* _Stated goal_
Swap "user avatar" for "profile icon" wherever it occurs in the data, leaving everything else untouched.

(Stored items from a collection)
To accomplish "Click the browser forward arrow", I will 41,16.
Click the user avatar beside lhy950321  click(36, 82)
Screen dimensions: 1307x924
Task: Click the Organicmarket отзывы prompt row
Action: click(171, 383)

* _Expected answer_
To accomplish "Click the browser forward arrow", I will 41,16.
Click the profile icon beside lhy950321  click(36, 82)
Screen dimensions: 1307x924
Task: Click the Organicmarket отзывы prompt row
Action: click(171, 383)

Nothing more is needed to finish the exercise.